Remember those financial goals you set way back in January? With the holidays and the end of the year approaching, fall is a great time to revisit your goals and set straight any that may have gone awry. Here are five financial moves to make this season.
1. Build an emergency fund
September has five Fridays this year, which means many people will receive an extra paycheck. If that includes you, consider using this mini-bonus to build your emergency fund. Even a small amount cushions you against unexpected medical expenses, or home or car repairs. A high-yield online savings account is a good place to park your emergency fund.
If your emergency savings are already in good shape, then use that paycheck to pay down credit card or mortgage debt, or put it toward next year’s spring break trip.
December also has five Fridays this year, so plan for another savings opportunity.
Are you maximizing your 401(k) contributions? Now is a good time to consider increasing your contributions for the rest of this year.
Your minimum goal should be to contribute enough to get any employer match your company offers. If your company’s match is 50 cents for every dollar you contribute up to 6% of your salary, for example, increase your contributions to at least 6% to take advantage of that benefit.
If you can, boost your contributions to 10% to 15% of your paychecks through the end of the year, recommends Scott Bishop, a certified financial planner with STA Wealth Management in Houston. The IRS allows you to contribute up to $18,000 a year, and the amount is deducted from your taxable income. Those older than 50 can contribute an extra $6,000 to build up their nest eggs as retirement gets closer.
3. Budget for Black Friday
Ready or not, the countdown to Black Friday is on, and now’s the time to boost savings for a few well-planned splurges. Last year, shoppers spent $289, on average, on Black Friday and the following weekend, according to the National Retail Federation.

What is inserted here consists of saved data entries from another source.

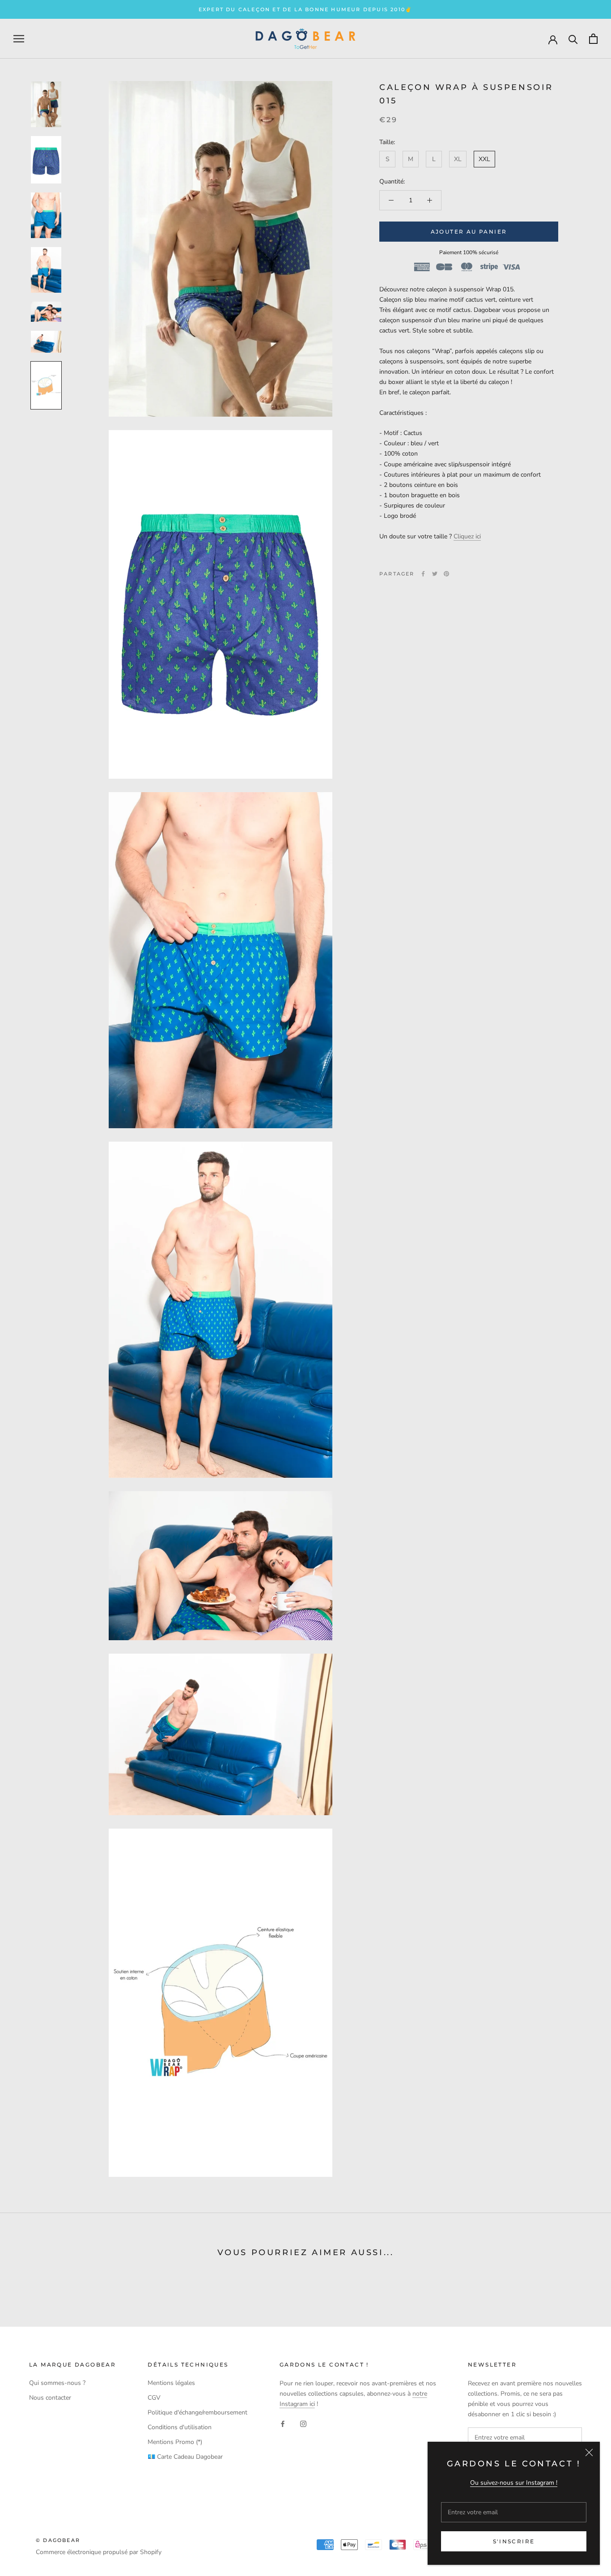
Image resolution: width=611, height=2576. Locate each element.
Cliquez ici (467, 536)
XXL (484, 159)
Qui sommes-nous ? (57, 2383)
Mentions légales (171, 2383)
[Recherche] (573, 38)
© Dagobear (58, 2540)
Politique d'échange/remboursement (197, 2412)
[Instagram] (303, 2423)
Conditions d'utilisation (180, 2427)
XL (458, 159)
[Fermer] (589, 2452)
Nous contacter (50, 2397)
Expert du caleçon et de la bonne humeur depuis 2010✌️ (305, 9)
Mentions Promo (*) (175, 2442)
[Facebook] (423, 573)
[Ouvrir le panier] (593, 39)
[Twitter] (434, 573)
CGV (154, 2397)
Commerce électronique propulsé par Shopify (98, 2552)
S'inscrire (514, 2541)
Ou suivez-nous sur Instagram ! (513, 2482)
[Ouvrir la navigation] (18, 39)
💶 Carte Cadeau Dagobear (185, 2456)
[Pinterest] (446, 573)
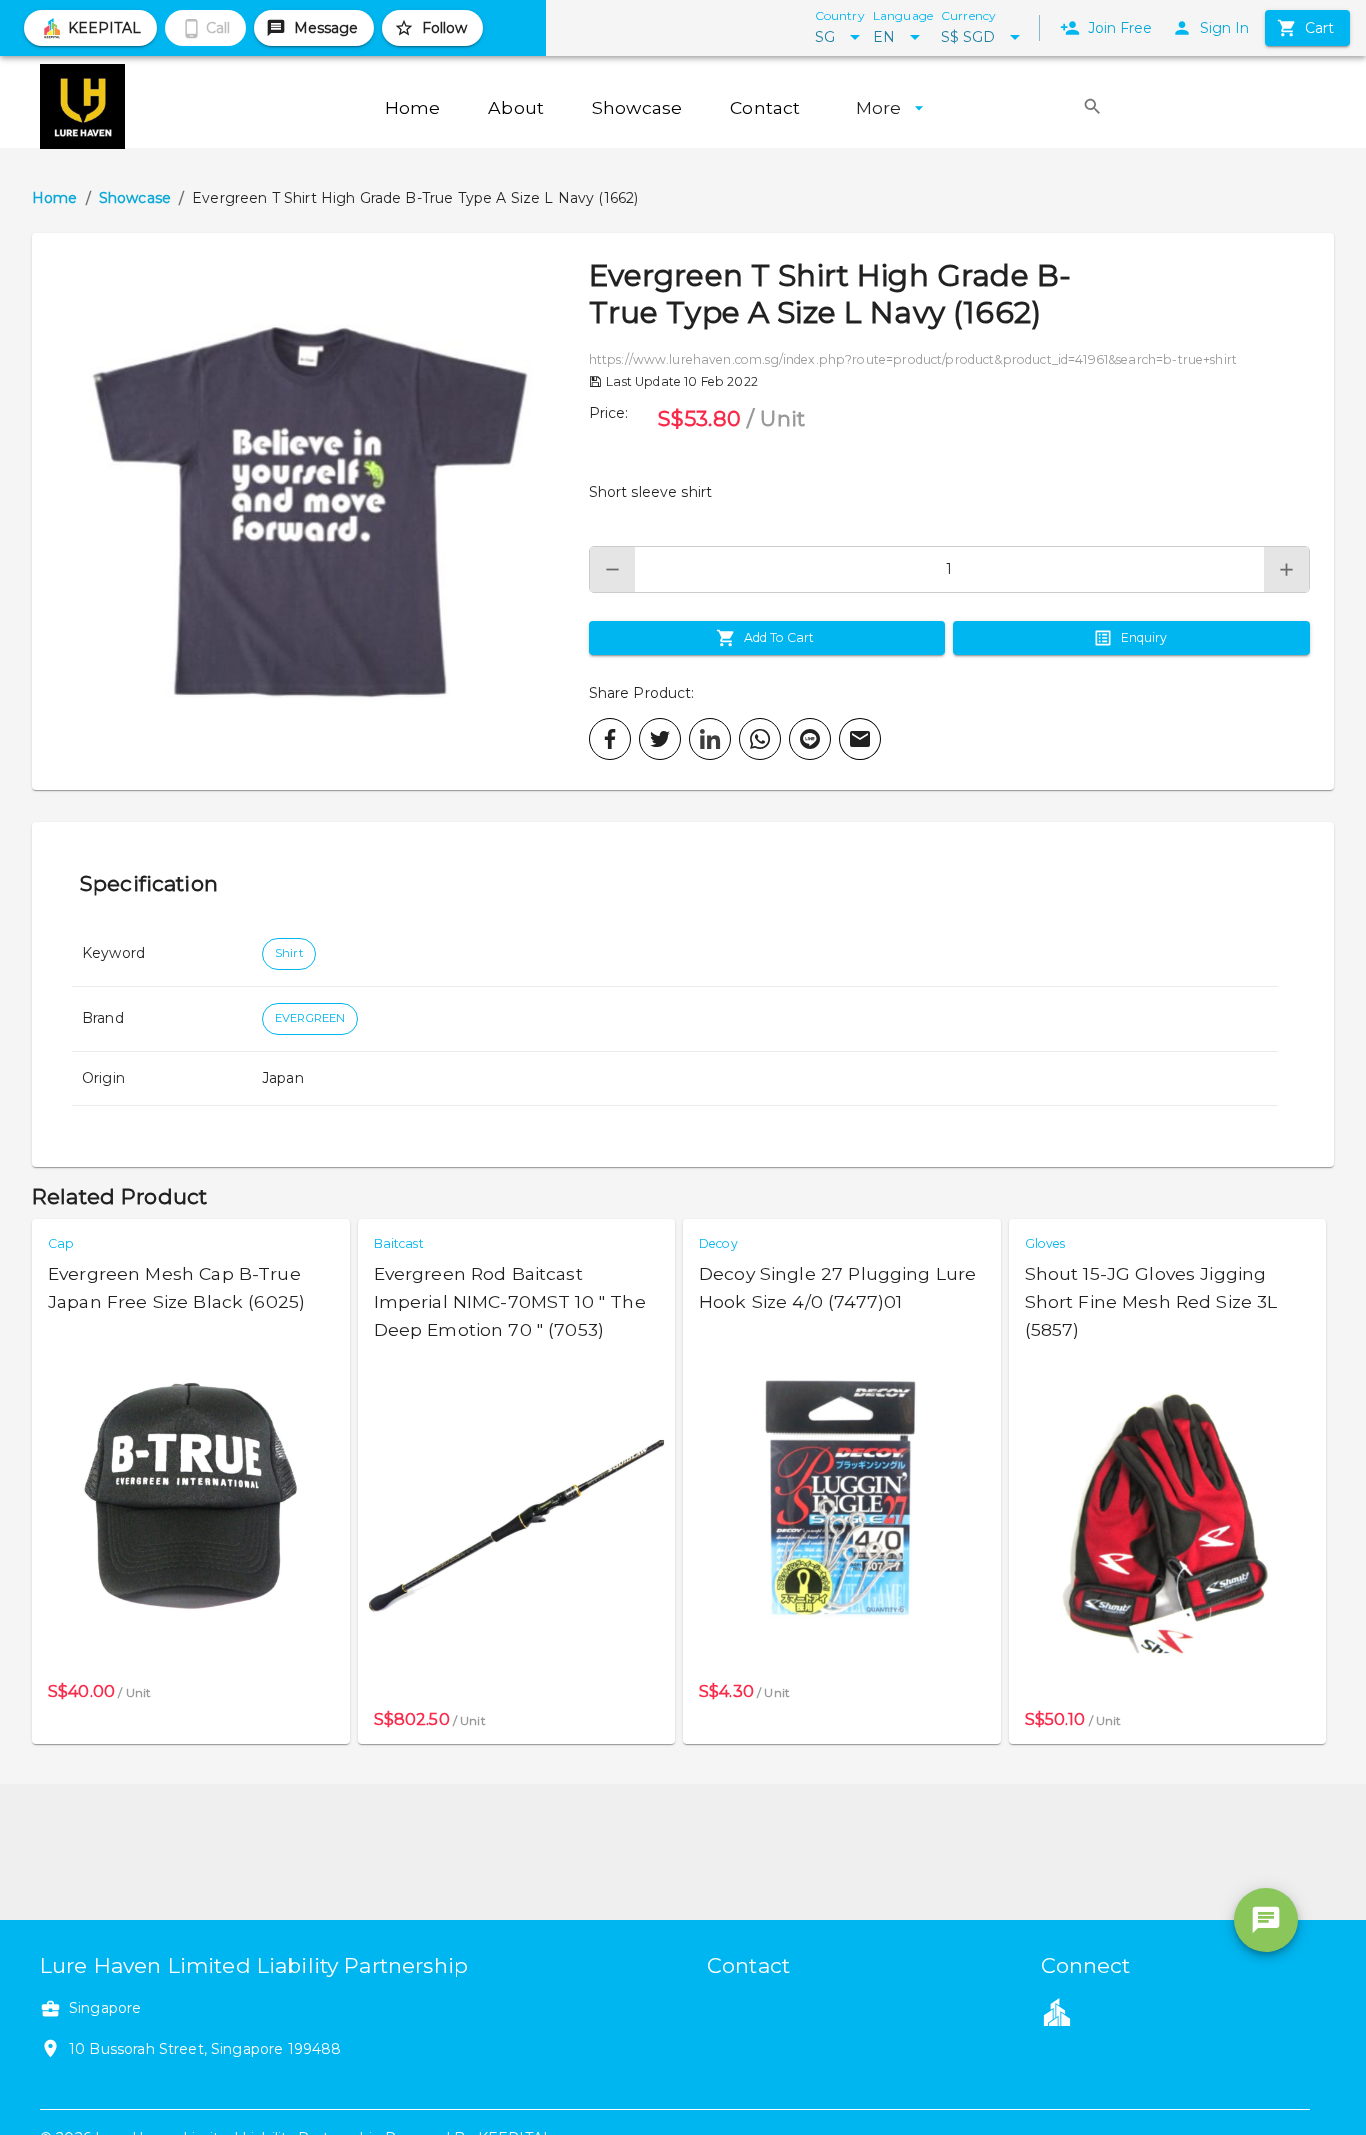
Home (55, 198)
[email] (860, 739)
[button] (310, 511)
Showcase (135, 198)
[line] (810, 739)
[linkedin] (710, 739)
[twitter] (660, 739)
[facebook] (610, 739)
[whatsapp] (760, 739)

Setting up a weekly automatic transfer of $25 from your checking to your savings account beginning Sept. 1 will give you $300 to spend on Black Friday.
“The heavy discounts [offered on Black Friday] can help force people to save up for a big purchase,” says Wendy De La Rosa, co-founder and principal at Common Cents Lab, a Duke University research group that focuses on improving financial health through behavioral science. “Holding out for sales may be a good budgeting decision if we indulge only once in awhile.”
According to De La Rosa’s research, spending on occasions like Black Friday can act as a release that makes it easier to stick to a budget, just like cheat days can help dieters stay on track with weight-loss goals, she says.
4. Prepare for open enrollment
If you have a health plan through your employer or a health insurance exchange, open enrollment is your annual opportunity to assess your health insurance and other company benefits. Open enrollment for employer-based plans is typically in October or November. For federal and state marketplace plans, it’s Nov. 1 to Dec. 15, 2017.
“Review all of the benefits — flexible spending and dependent care accounts, and life and disability insurance — to see if you’re taking advantage of what is offered,” says Todd Youngdahl, a certified financial planner at Washington Wealth Advisors in Falls Church, Virginia.
Tally out-of-pocket medical and day care expenses you’ve spent this year to estimate how much to allocate for next year’s flexible spending and dependent care accounts. Check on your company’s deadline for spending the funds in your current FSA, so you don’t accidentally miss it and lose the money.
5. Use technology to pay off debt
If your 2017 goals included reducing debt, and you’re not quite where you want to be at this point, check out tech tools designed to organize your accounts and get rid of debt faster.
Unbury.Me is a free web tool that shows when you’ll be debt-free based on current balances and payments. Move the slider bar to adjust monthly payments to see how to shorten the payoff time and save on interest charges.
A free app, ChangEd, speeds student loan payoff by automatically rounding up debit card purchases and setting aside the change. When the amount reaches $100, ChangEd sends an extra payment to the loan servicer, reducing your balance and cutting total interest.
Plan for holiday gift-giving by using an app like Santa’s Bag for iOS or Christmas Gift List for Android, which track your budget and expenditures to curb impulse buying.
Aim to “get through the holidays without a financial hangover — also known as bills and debt,” says Marguerita Cheng, chief executive officer of Blue Ocean Global Wealth of Gaithersburg, Maryland.